[Data for locating words and elements]
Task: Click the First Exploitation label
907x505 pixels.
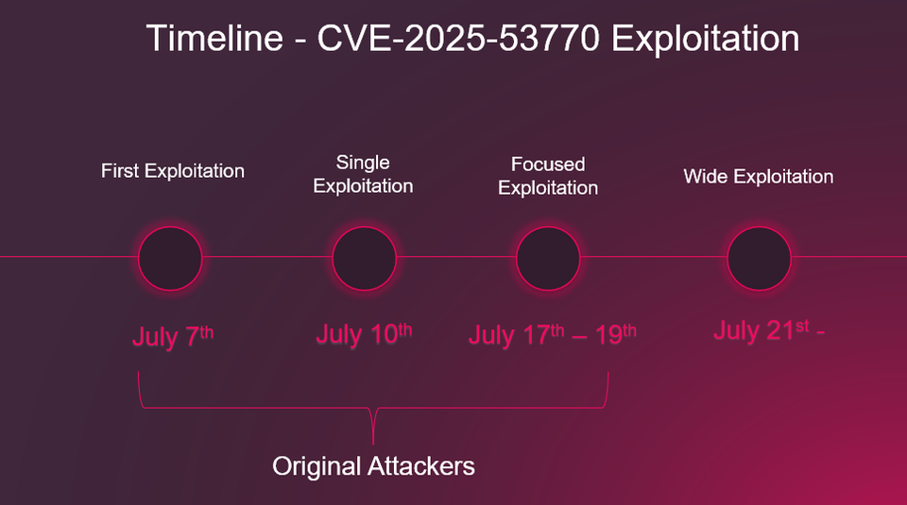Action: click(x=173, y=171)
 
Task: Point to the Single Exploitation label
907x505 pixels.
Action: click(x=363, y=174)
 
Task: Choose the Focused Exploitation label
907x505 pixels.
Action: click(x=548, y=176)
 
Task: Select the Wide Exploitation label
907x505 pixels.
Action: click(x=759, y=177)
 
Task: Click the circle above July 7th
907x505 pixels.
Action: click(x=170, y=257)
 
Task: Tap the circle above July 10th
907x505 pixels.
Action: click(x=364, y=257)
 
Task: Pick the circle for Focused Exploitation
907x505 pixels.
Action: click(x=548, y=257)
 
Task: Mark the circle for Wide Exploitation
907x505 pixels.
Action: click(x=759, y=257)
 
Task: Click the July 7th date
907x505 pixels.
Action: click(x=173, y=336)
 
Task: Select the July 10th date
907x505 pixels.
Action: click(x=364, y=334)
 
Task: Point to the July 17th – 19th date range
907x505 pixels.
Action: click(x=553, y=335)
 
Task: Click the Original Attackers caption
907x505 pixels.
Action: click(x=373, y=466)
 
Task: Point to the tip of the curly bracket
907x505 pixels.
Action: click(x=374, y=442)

> **THE REQUEST**:
Copy the records from their start through the line containing "Action: click(x=759, y=257)", switching each "circle" to "dot" and leaving everything else unchanged. Omit the pictures.

> **EXERCISE RESPONSE**:
Task: Click the First Exploitation label
907x505 pixels.
Action: click(x=173, y=171)
 
Task: Point to the Single Exploitation label
907x505 pixels.
Action: click(x=363, y=174)
 
Task: Choose the Focused Exploitation label
907x505 pixels.
Action: click(x=548, y=176)
 
Task: Select the Wide Exploitation label
907x505 pixels.
Action: click(x=759, y=177)
 
Task: Click the dot above July 7th
907x505 pixels.
Action: click(x=170, y=257)
 
Task: Tap the dot above July 10th
907x505 pixels.
Action: click(x=364, y=257)
 
Task: Pick the dot for Focused Exploitation
907x505 pixels.
Action: click(x=548, y=257)
 
Task: Mark the dot for Wide Exploitation
907x505 pixels.
Action: click(x=759, y=257)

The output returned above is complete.